Our AI / Machine Learning team is a central player in the Poshmark organization. Our mission is to build a world-class machine learning platform to bring value out of data for us and for our customers. Our goal is to democratize data science and machine learning, support exploding business, and use machine learning to drive value across the chain (Search, personalization, fraud detection, catalog digitization to name a few).

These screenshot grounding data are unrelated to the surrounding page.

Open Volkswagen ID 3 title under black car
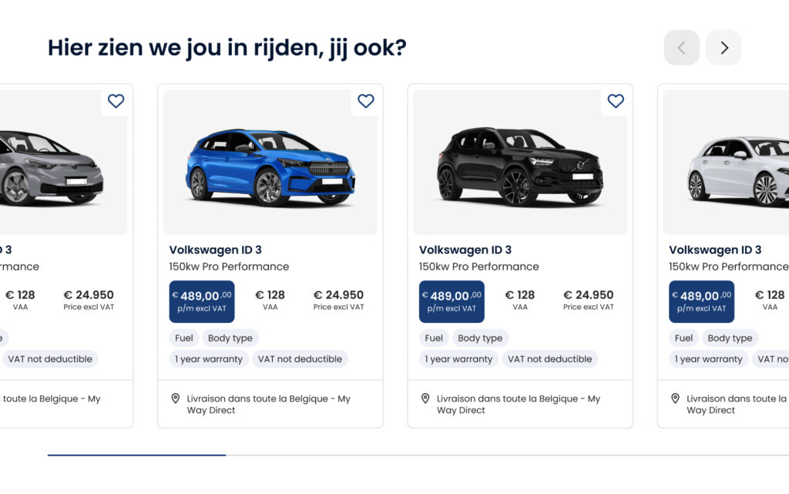Image resolution: width=789 pixels, height=494 pixels. point(465,250)
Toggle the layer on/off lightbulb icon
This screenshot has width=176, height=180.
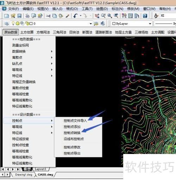[x=13, y=23]
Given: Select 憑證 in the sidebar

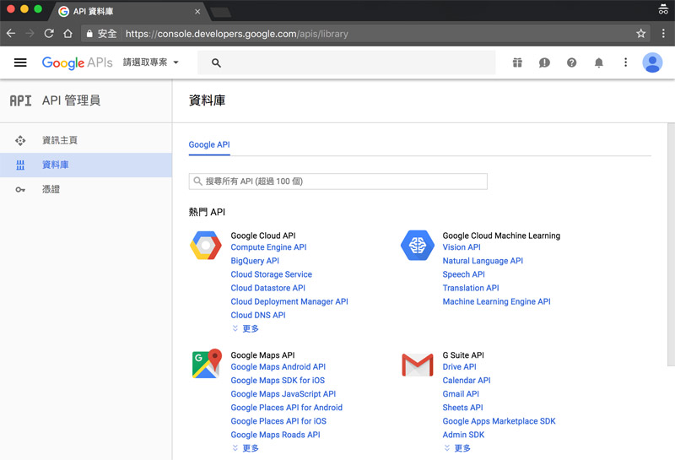Looking at the screenshot, I should click(x=51, y=190).
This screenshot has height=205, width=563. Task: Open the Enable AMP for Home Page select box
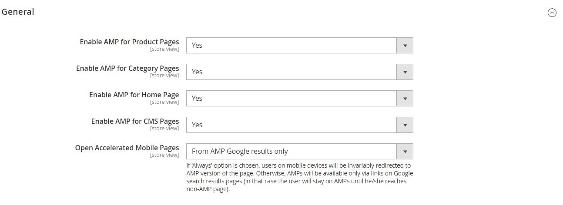tap(299, 98)
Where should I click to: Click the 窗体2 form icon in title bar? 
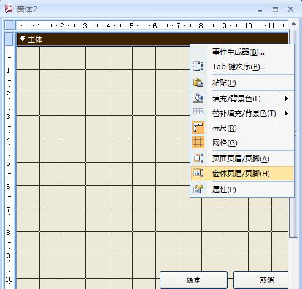(9, 9)
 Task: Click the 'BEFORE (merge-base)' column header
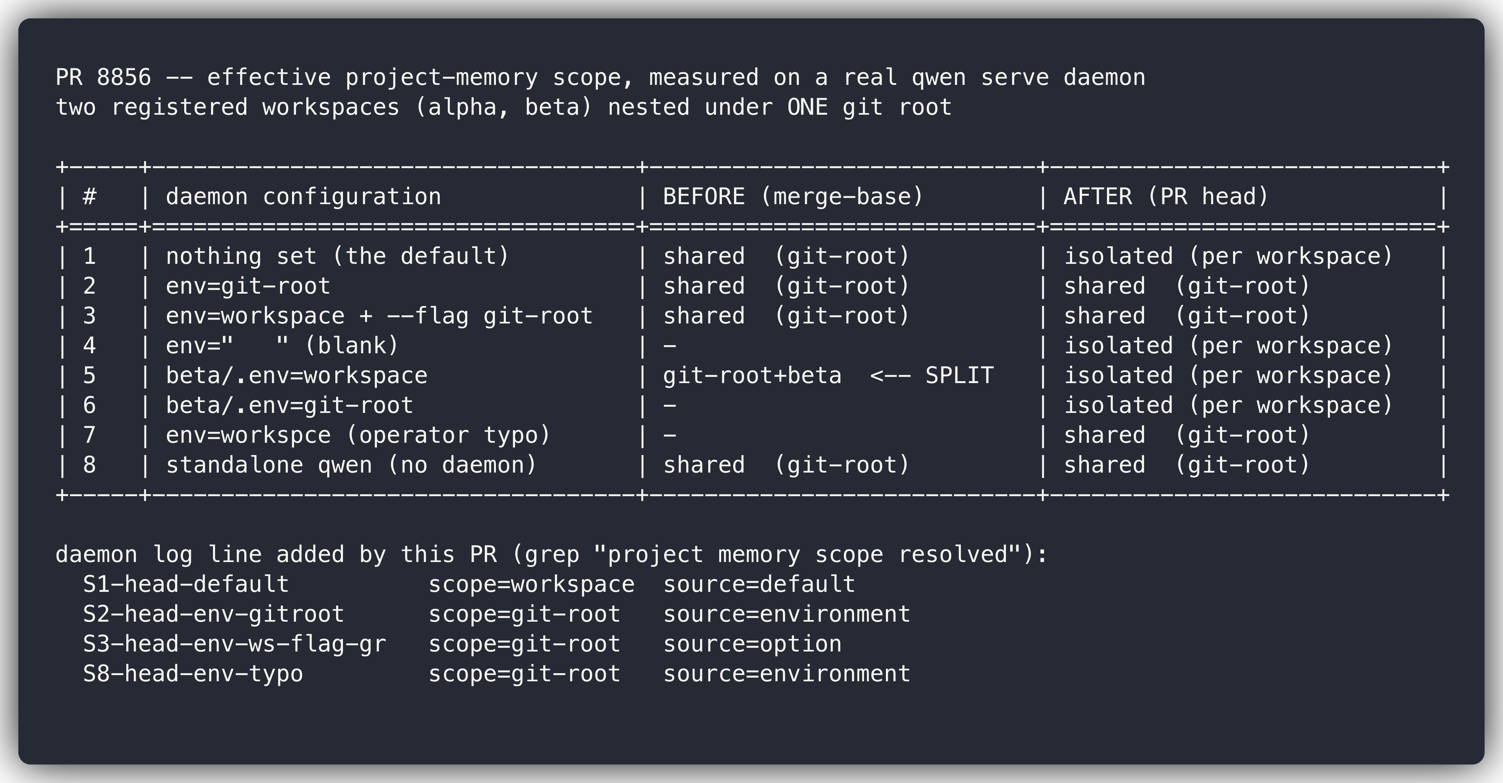[x=794, y=197]
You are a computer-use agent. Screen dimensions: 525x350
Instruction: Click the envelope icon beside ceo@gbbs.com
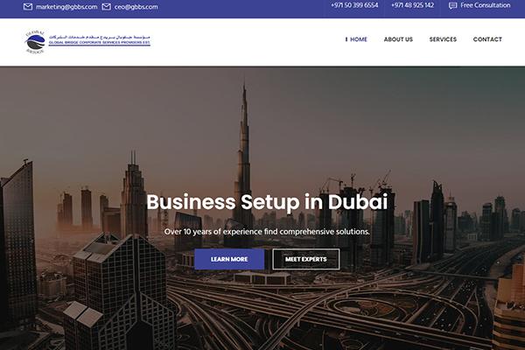coord(106,7)
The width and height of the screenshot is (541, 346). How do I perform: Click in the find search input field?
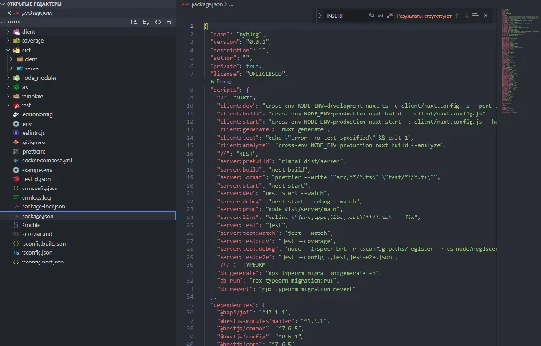click(x=345, y=16)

The Machine Learning Engineering team at Poshmark is looking for an experienced machine learning engineer to take care of Poshmark’s requirement to take machine learning models with varying requirements to production ..

## **Responsibilities:**

* Build tools and infrastructure to democratize ML
* Productionizing ML models in collaboration with the Data Science and other Engineering teams.
* Maintain and support existing platforms and evolve to newer technology stacks and architectures.

## **Desired Skills & Experience:**

* 2-3 years of relevant software engineering experience with data intensive applications
* Good understanding of data science concepts and machine learning lifecycle
* Good understanding of spark and sql and prior experience with writing backend apis
* Flexible and open to trying out newer technologies and adopting them as and when needed.

## **Technologies we use:**

* Flask, Docker, Kubernetes
* Redis, Redshift, MongoDB, Kafka, RabbitMQ, Kinesis
* sklearn, pyTorch, Tensorflow, Spark
* Mlflow, Sagemaker, Kibana, Airflow

## **About Poshmark**

  
**Poshmark is the leading fashion marketplace where style comes alive through discovery, self-expression, and human connection.** Powered by a vibrant community of 165 million members, Poshmark brings real people and taste to shopping through a social experience shaped by shared discovery. Buying and selling fashion feels simple, joyful, and personal, while every item tells its own story. Poshmark empowers sellers to grow meaningful businesses, keeps fashion in circulation longer, and gives shoppers access to unique and trusted finds, from everyday pieces to one-of-a-kind vintage and luxury.